[Start TEXT EXTRACT]

Song et al. presented an NVMe SSD platform called Cosmos + OpenSSD that runs on the FPGA development board [21] . When it is connected with an external PCIe port, it is recognized as an NVMe SSD. To the best of our knowledge, it is the only SSD open platform in which different FTL algorithms can be tested. Tavakkol et al. presented MQSim, which is an SSD simulator that models both NVMe SSDs and SATA SSDs [22] . MQSim models high-bandwidth protocol implementations, steady-state SSD conditions, and full endto-end latency of requests in NVMe SSDs.
B. HMB OF NVME INTERFACE
The NVMe can have scalable sets of submission and completion queues of up to 64K, and each queue can have 64K entries to support a high-speed I/O performance [7] - [9] . It also supports many optional features; the HMB was first introduced in the NVMe 1.2 specification. As shown in Fig. 1 , during SSD initialization, the host sends an Identify command to the controller, which replies with a response message including attributes such as Host Memory Buffer Preferred Size (HMPRE) and Host Memory Buffer Minimum Size (HMMIN). The SSD controller informs the host whether it supports the HMB by using these attributes. Specifically, if the value of HMPRE is not zero, it implies that the SSD supports the HMB. Finally, the HMB is activated when the host sends a Set Features command after allocating an HMB space with a size of HMPRE to the controller [13] .
Although the HMB has significant potential for an efficient I/O stack design, studies on improving I/O performance by using the HMB in SSDs are scarce. In [5] , the authors used a host DRAM of 128 MB to cache address mapping tables in DRAM-less SSDs. They demonstrated that utilizing the HMB boosts the input/output operations per second (IOPS) performance significantly compared to other DRAMless solutions. In [8] , Hong et al. used a host DRAM as a data cache instead of an address mapping table cache by modifying the NVMe command process and adding a direct memory access (DMA) path between the system memory and the host DRAM. The proposed scheme improved the I/O performance by 23% for sequential writes over the architecture with internal DRAM in the SSD. In [20] , although the HMB feature of NVMe was not directly used, Jeong et al. proposed a scheme called the host performance booster (HPB), in which a portion of the host DRAM was used as an address mapping table cache. They defined transactional protocols between the host device driver and storage device to manage the address mapping table cache in the host. By implementing the HPB on smartphones with a universal flash storage (UFS) device, they demonstrated a performance increase of up to 67% for random read workloads. These previous works do not fully account for or exploit the potential of HMB, such as using the HMB through the cooperation with a host, which is presented in this paper.
III. HMB-SUPPORTED SSD DEVELOPMENT FRAMEWORK
In this section, we describe the HMB-supported SSD development framework for easy deployment and utilization of the HMB feature in storage systems. Our development platform is implemented by extending a state-of-the-art SSD emulator called FEMU [11] . FEMU was selected because it supports the underlying SSD controllers communicating with the host-side emulator using the NVMe interface. Moreover, the source codes of FEMU are publicly available and thus it was the ideal option at the time we commenced the research on HMB. In this section, we focus on our implementation for HMB support as the other flash sub-systems are mostly similar to those of FEMU. Fig. 2 shows the overall architecture of the proposed HMB-SSD. Our framework consists of three key components: the HMB activator, the HMB allocator, and the Fast Write Buffer (FWB) manager, which are represented with shaded boxes in the figure.

[End TEXT EXTRACT]

- [DIRECTIVE 1]: Translate this sentence from the passage on NVMe SSDs into Spanish: "Specifically, if the value of HMPRE is not zero, it implies that the SSD supports the HMB."
- [DIRECTIVE 2]: Transcribe the passage on NVMe SSDs from "Song et al." up to and including "in NVMe SSDs.".
- [DIRECTIVE 3]: According to the passage on NVMe SSDs, which SSD emulator was extended to build the HMB-supported development platform?

[Start INFORMATION PROVIDED]

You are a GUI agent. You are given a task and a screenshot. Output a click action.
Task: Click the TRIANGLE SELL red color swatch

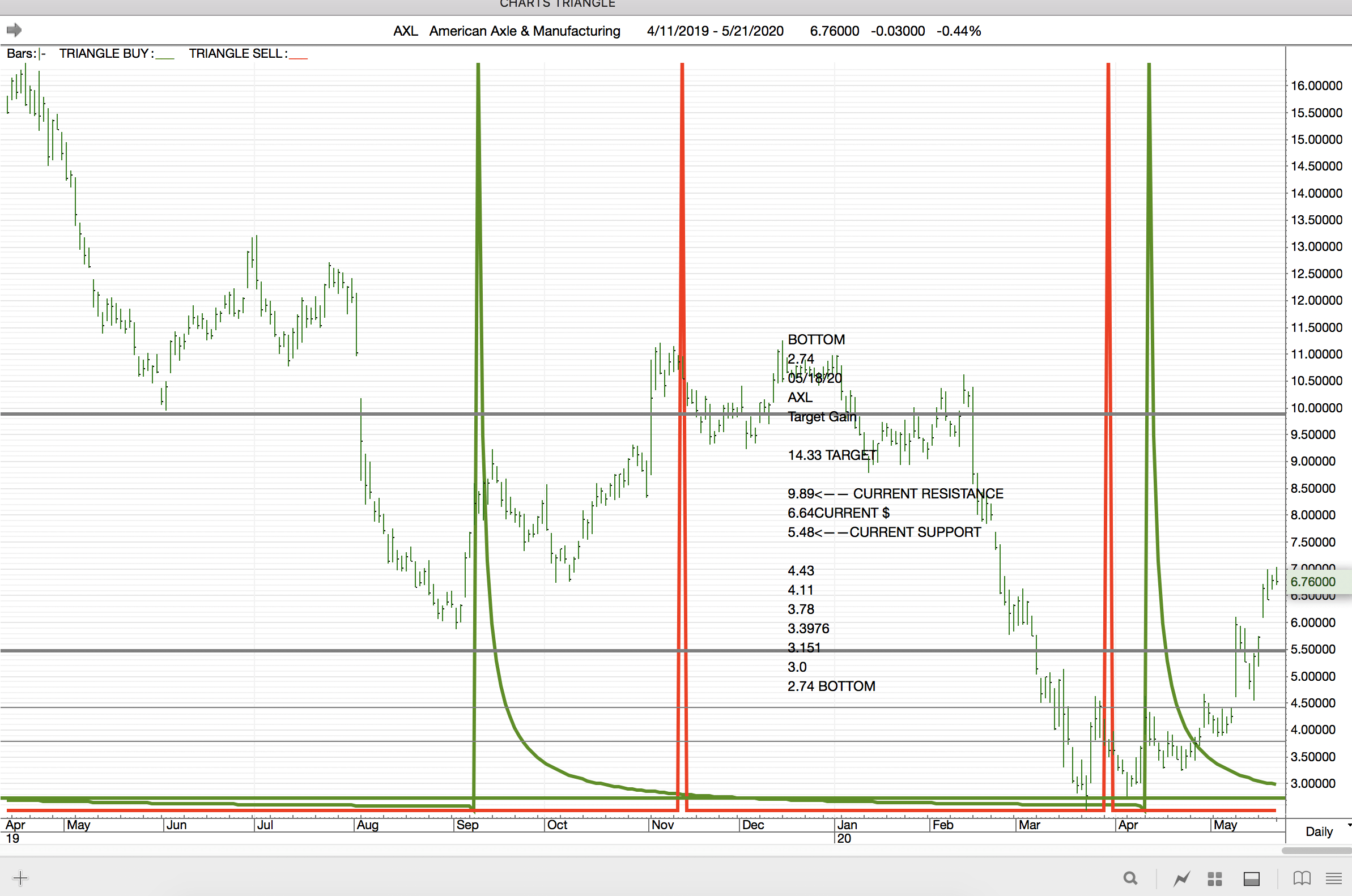coord(299,57)
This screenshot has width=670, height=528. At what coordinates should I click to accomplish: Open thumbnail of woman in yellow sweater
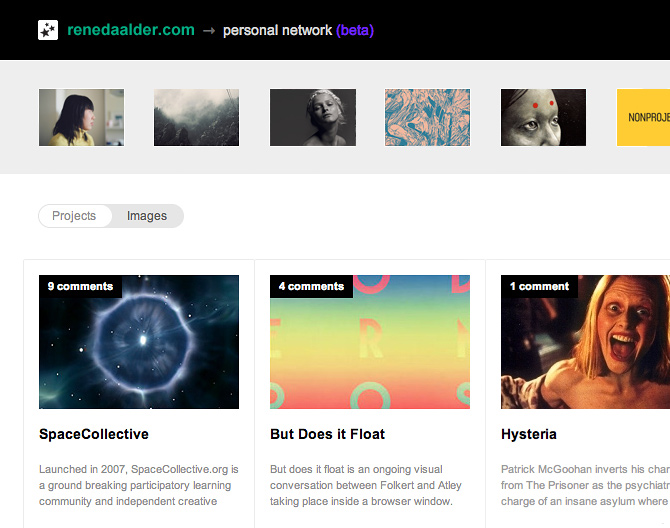point(82,117)
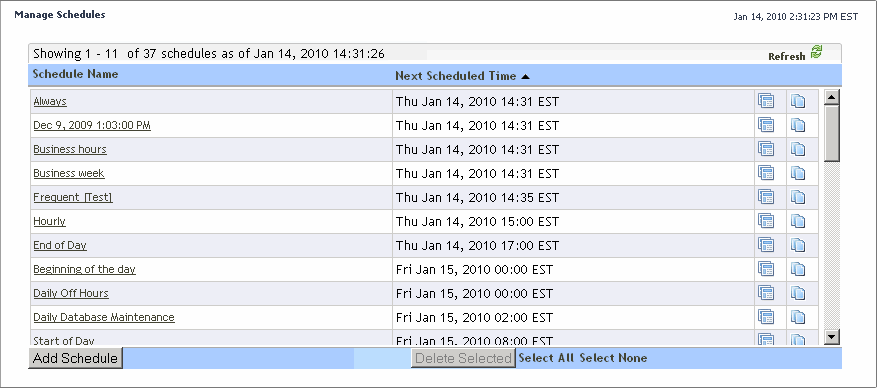
Task: Click Select None link
Action: 613,358
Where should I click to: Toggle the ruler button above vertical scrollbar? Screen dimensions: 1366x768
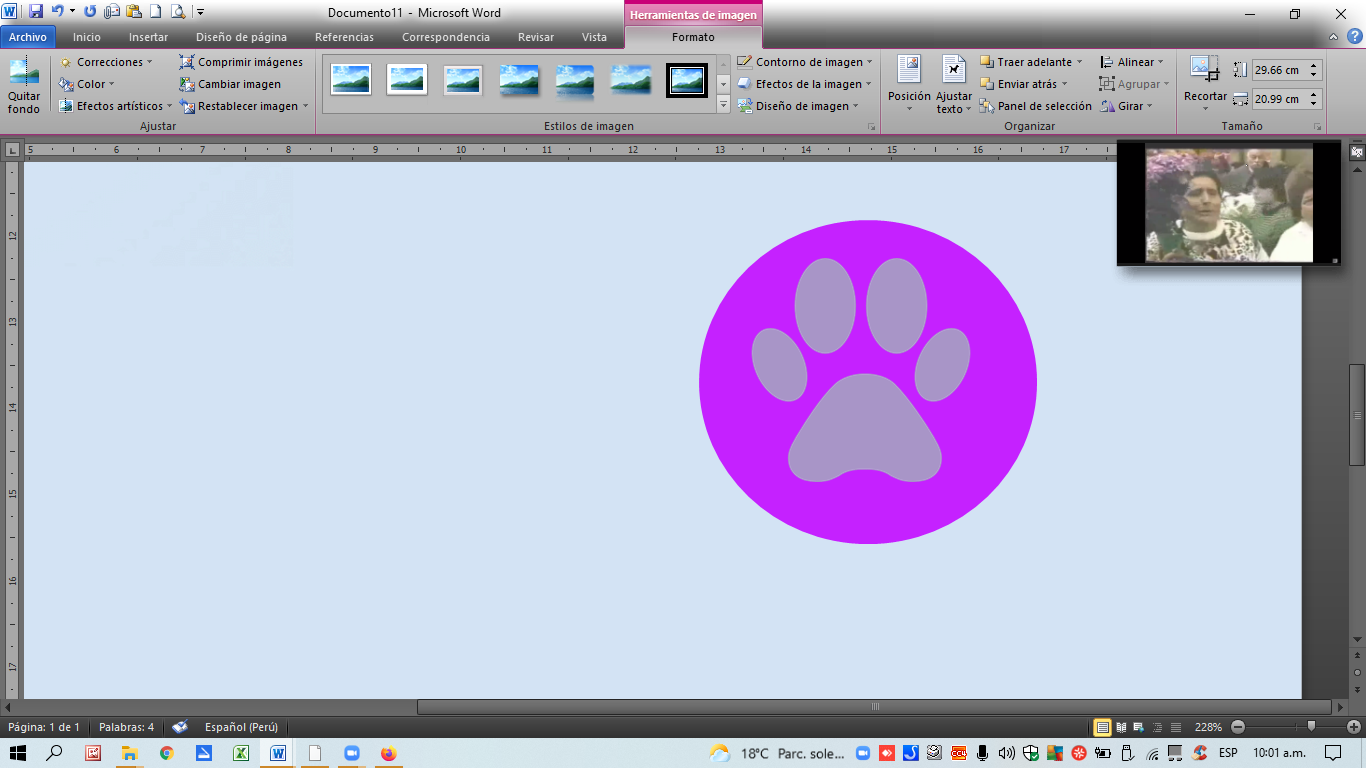point(1357,152)
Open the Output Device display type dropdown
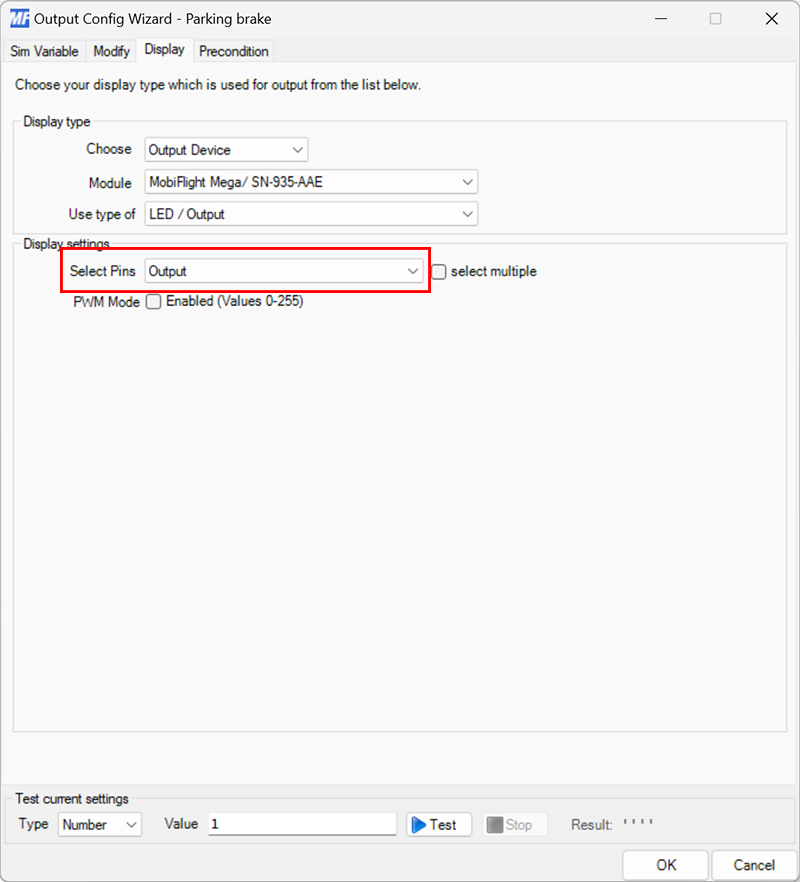 (x=225, y=149)
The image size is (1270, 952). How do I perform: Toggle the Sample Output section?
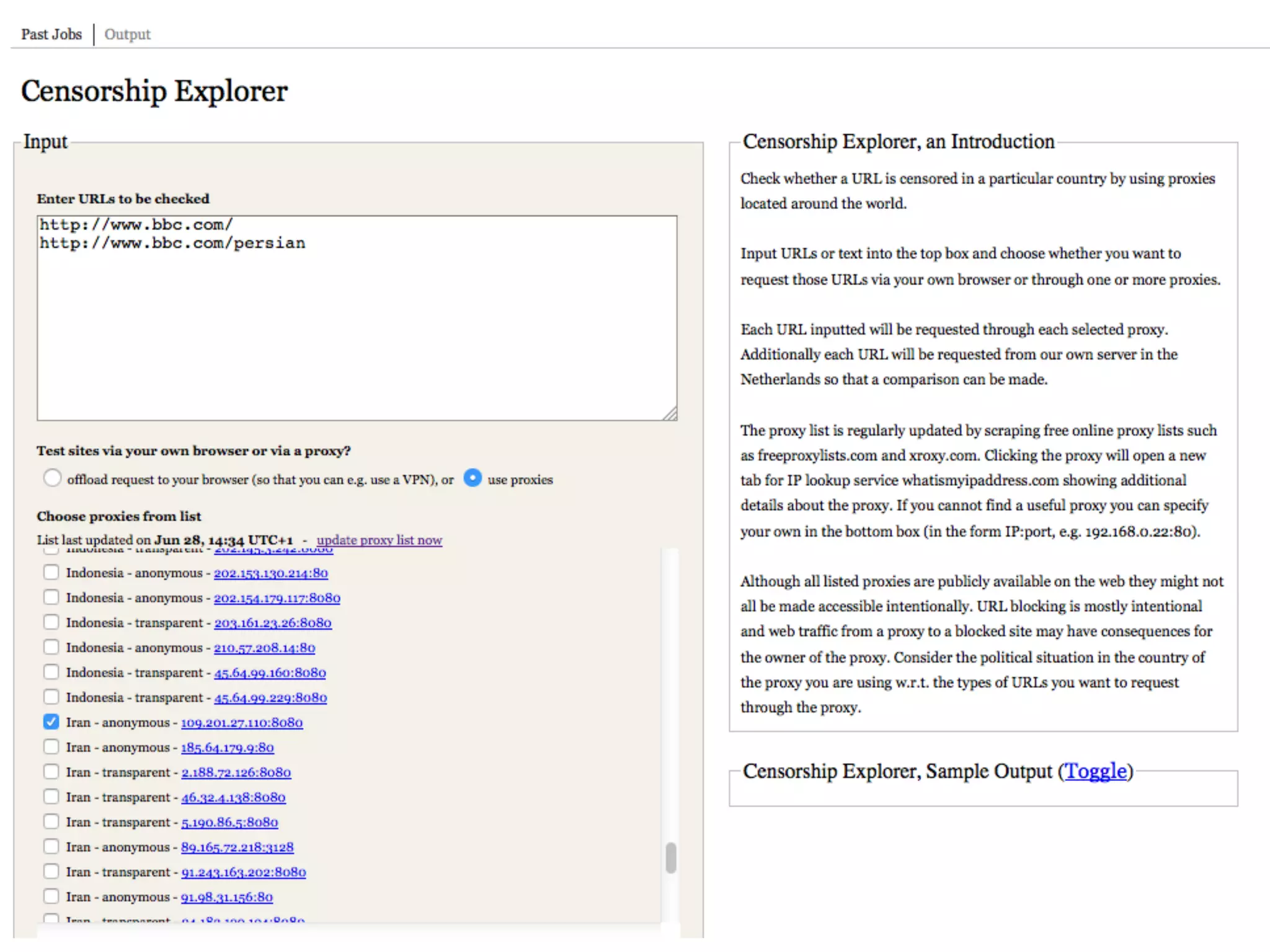1096,771
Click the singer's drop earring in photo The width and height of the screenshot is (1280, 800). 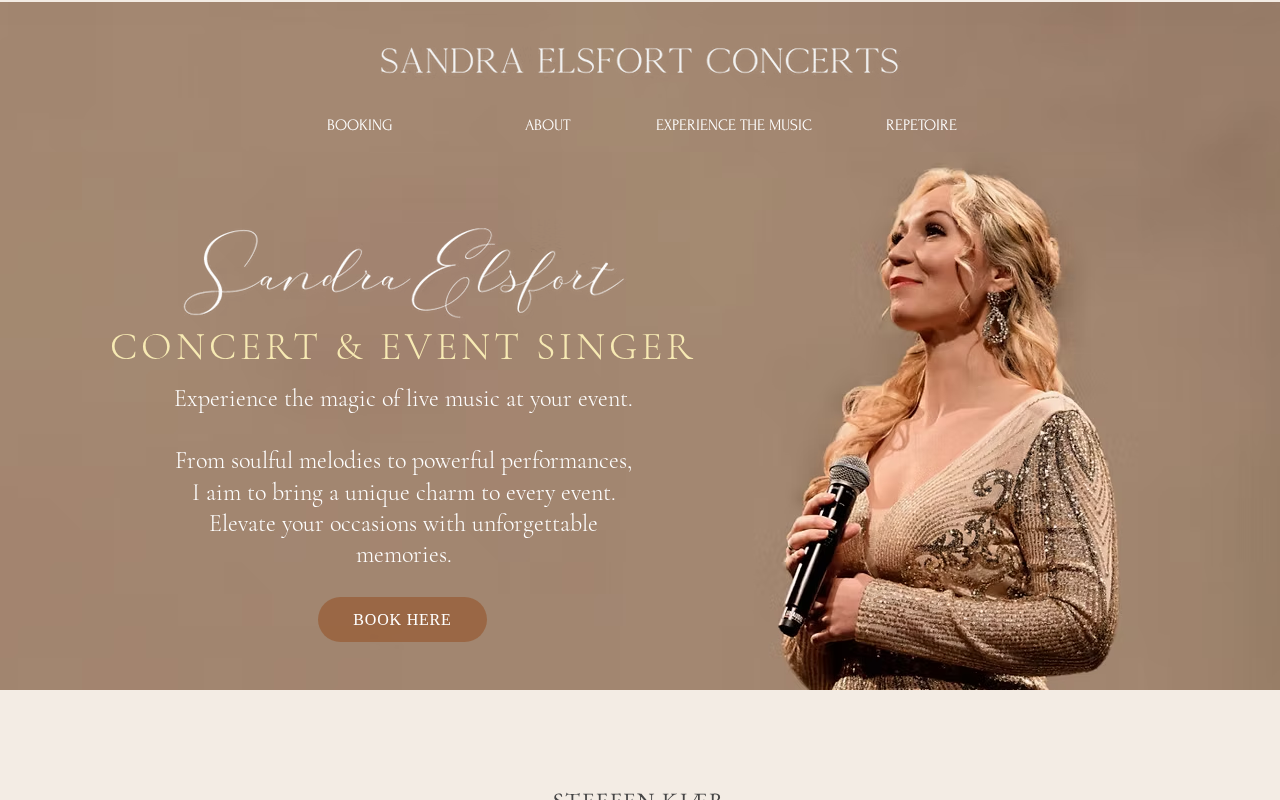tap(995, 318)

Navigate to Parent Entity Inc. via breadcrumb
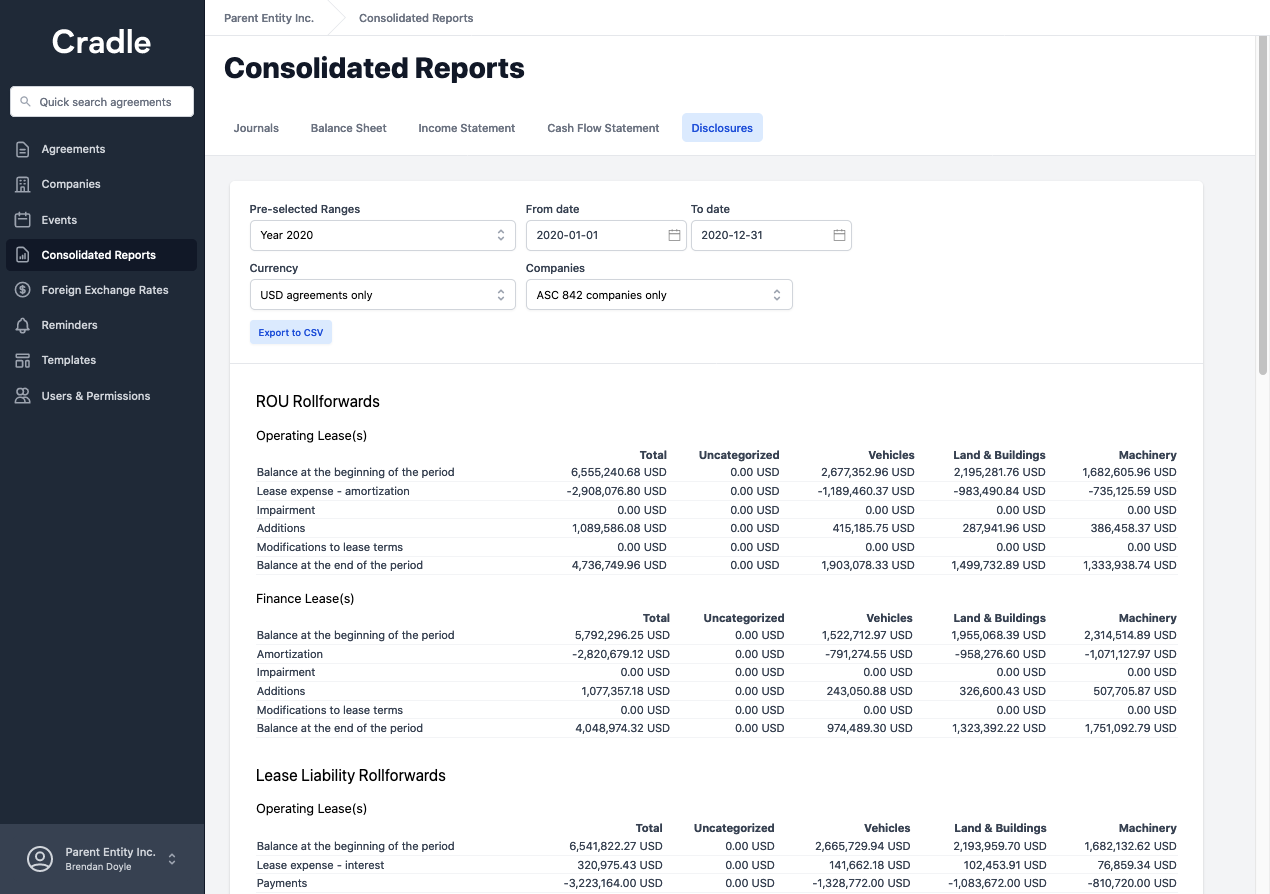[x=268, y=18]
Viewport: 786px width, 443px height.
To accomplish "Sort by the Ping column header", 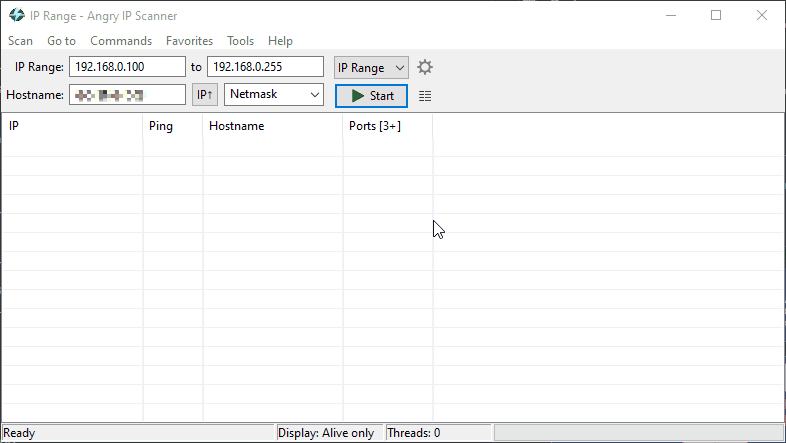I will point(172,126).
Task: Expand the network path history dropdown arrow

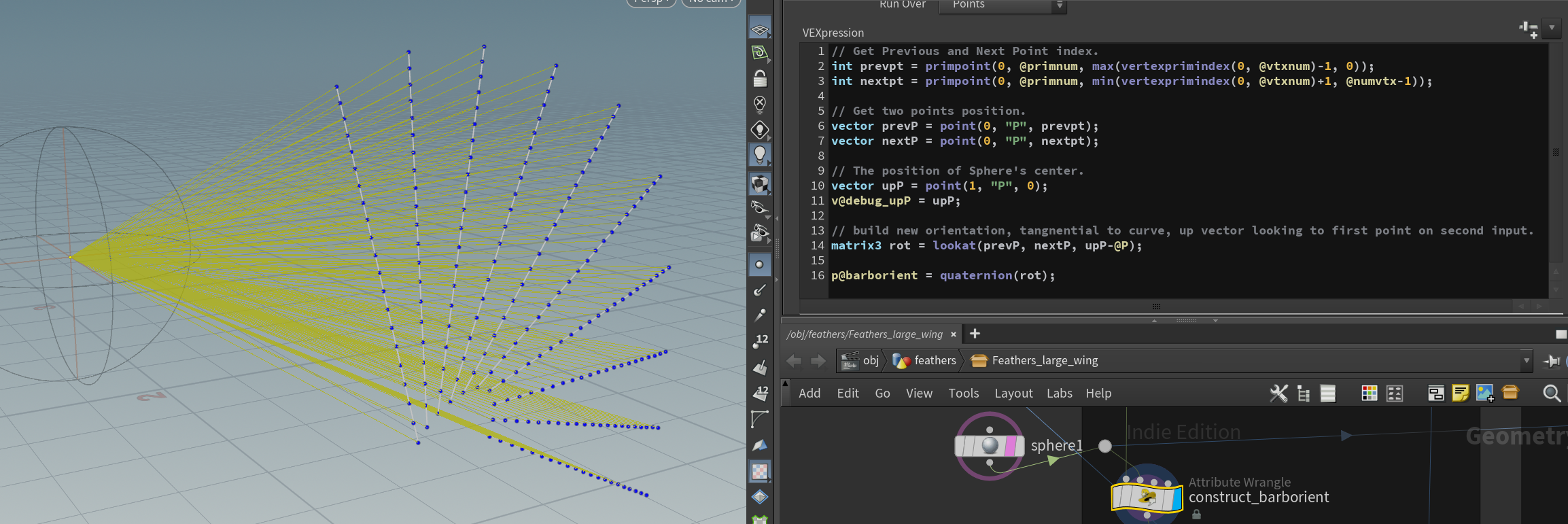Action: (1527, 361)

[End INFORMATION PROVIDED]

- [TASK OUTPUT 1]: En concreto, si el valor de HMPRE no es cero, esto implica que el SSD admite el HMB.

- [TASK OUTPUT 2]:
Song et al. presented an NVMe SSD platform called Cosmos + OpenSSD that runs on the FPGA development board [21] . When it is connected with an external PCIe port, it is recognized as an NVMe SSD. To the best of our knowledge, it is the only SSD open platform in which different FTL algorithms can be tested. Tavakkol et al. presented MQSim, which is an SSD simulator that models both NVMe SSDs and SATA SSDs [22] . MQSim models high-bandwidth protocol implementations, steady-state SSD conditions, and full endto-end latency of requests in NVMe SSDs.

- [TASK OUTPUT 3]: FEMU, a state-of-the-art SSD emulator.